Publié le 13/02/2026

 

Dans une question orale, posée en séance à l’Assemblée nationale et publiée au JO le 10 janvier, Anne-Marie Ronceret (Ensemble pour la République) demande au gouvernement s’il compte exclure l’audioprothèse du champ d’application de la dissociation vente-prestation, prévue à l’article 58 de la LFSS 2023.

 

Le sujet a déjà été abordé par le biais d’amendements au PLFSS 2026, avant son adoption, mais qui n’ont pas été retenus dans la version finale de la loi de financement de la Sécurité sociale. La députée de la majorité a questionné directement la ministre de la Santé, des familles, de l’autonomie et des personnes handicapées sur ses intentions concernant la dissociation en audiologie.

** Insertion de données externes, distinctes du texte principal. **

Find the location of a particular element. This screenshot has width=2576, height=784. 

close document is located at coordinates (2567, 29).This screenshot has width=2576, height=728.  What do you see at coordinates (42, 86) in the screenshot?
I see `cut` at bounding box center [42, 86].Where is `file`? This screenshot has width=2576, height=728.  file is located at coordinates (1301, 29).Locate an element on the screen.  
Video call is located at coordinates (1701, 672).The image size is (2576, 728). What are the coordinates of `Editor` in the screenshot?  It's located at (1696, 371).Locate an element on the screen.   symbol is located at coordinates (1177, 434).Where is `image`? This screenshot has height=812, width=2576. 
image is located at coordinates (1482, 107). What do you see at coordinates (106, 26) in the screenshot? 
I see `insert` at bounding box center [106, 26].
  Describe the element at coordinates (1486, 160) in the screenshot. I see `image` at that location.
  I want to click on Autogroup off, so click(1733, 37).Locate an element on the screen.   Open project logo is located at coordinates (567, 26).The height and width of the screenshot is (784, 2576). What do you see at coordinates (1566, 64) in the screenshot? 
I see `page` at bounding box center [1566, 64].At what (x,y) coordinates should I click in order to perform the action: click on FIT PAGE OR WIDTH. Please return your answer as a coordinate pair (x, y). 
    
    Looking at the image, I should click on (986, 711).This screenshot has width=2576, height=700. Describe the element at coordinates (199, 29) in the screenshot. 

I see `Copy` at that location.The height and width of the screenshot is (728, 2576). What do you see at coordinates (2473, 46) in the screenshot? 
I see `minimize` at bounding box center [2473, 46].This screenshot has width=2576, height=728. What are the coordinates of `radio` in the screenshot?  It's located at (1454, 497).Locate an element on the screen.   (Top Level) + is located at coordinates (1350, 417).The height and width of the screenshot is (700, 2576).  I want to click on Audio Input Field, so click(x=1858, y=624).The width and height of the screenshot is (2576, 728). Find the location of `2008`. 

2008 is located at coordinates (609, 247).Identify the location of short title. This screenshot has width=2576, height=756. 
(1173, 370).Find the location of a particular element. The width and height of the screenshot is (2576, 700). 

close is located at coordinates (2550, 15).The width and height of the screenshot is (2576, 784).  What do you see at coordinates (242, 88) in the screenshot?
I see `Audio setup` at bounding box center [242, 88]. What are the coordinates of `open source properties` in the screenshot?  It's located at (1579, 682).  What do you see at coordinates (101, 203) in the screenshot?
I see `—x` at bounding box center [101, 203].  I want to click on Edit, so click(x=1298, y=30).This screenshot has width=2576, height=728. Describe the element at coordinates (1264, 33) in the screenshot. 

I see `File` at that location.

Elle souligne que le 100 % santé « a constitué une avancée majeure en matière d’accès aux soins » et que, pour notre secteur, « ce succès repose sur un modèle de prise en charge globale qui associe de façon indissociable la délivrance de l’aide auditive à son adaptation ainsi qu’au suivi assuré par un audioprothésiste, condition de la bonne adaptation de l’équipement, de son port effectif et donc de l’efficacité du traitement ». A contrario, une dissociation telle que programmée par l’article 58 de la LFSS 2023, « reviendrait à remettre en cause la logique même du soin dans ce secteur et fragiliserait l’équilibre trouvé depuis la mise en place du 100 % santé ». Elle demande donc à la ministre de se positionner à ce sujet.